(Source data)

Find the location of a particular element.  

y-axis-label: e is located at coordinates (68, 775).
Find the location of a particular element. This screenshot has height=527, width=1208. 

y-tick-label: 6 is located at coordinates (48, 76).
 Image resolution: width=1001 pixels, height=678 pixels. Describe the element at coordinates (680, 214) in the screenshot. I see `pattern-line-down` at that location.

▶ **Required action**
Could you copy out every line of the records above word for word, without changing anything?

▶ **Solution for this task**
Find the location of a particular element.  

y-axis-label: e is located at coordinates (68, 775).
Find the location of a particular element. This screenshot has height=527, width=1208. 

y-tick-label: 6 is located at coordinates (48, 76).
 Image resolution: width=1001 pixels, height=678 pixels. Describe the element at coordinates (680, 214) in the screenshot. I see `pattern-line-down` at that location.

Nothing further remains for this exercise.